Segundo o ministro, a entrevista do porta-voz da presidência Otávio Rego Barros, que atribuiu a determinação ao presidente, não é ato passível de ser questionado por meio de mandado de segurança no STF.
Na entrevista, concedida em 25 de março, Rego Barros afirmou que o presidente da República não considera a data como golpe militar. Segundo o porta-voz, Bolsonaro já teria determinado ao ministério da Defesa “que faça as comemorações devidas com relação a 31 de março de 1964”.
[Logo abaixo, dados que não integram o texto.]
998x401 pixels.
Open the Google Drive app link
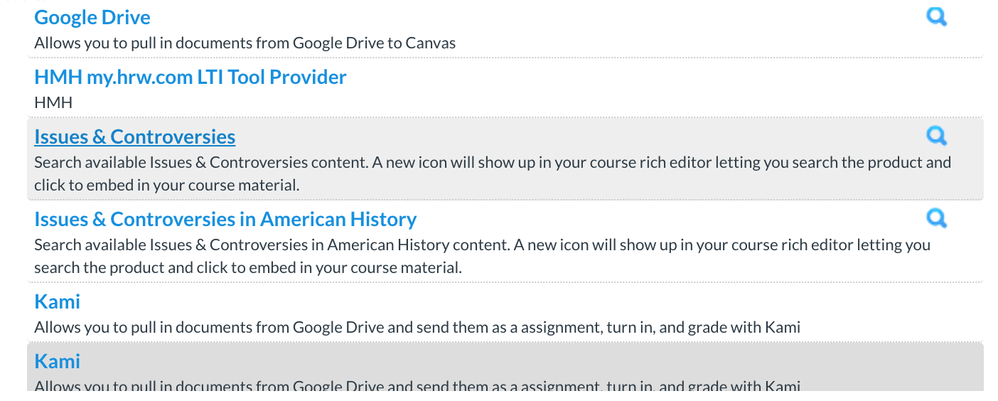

No MS, os impetrantes sustentavam, entre outros argumentos, que a determinação foi amplamente divulgada pela mídia sem que houvesse qualquer tipo de correção ou de retratação pelo presidente da República e está representada não só pela comunicação feita pelo porta-voz como pela reprodução do conteúdo por rede pública de TV e no sítio eletrônico da presidência da República.
Os familiares das vítimas da ditadura argumentaram que o ato afronta a moralidade administrativa, pois frustra o mandamento constitucional e legal que exige do Estado o dever de reconhecer os períodos de exceção, seus crimes e suas vítimas e de promover a devida reparação. Também apontaram o direito líquido e certo à verdade e à memória em relação aos fatos ocorridos no período.
Tema sensível
Ao examinar o caso, o ministro Gilmar Mendes ressaltou que o tema subjacente é extremamente sensível para a sociedade brasileira e, “como todo fato histórico, comporta interpretações determinadas pela perspectiva de cada intérprete: suas experiências, suas ideologias, seus valores, suas vidas”.
Segundo o relator, a existência de diferentes interpretações sobre o mesmo fato histórico e a garantia de que essas diferentes visões de mundo convivam é o que caracteriza o pluralismo.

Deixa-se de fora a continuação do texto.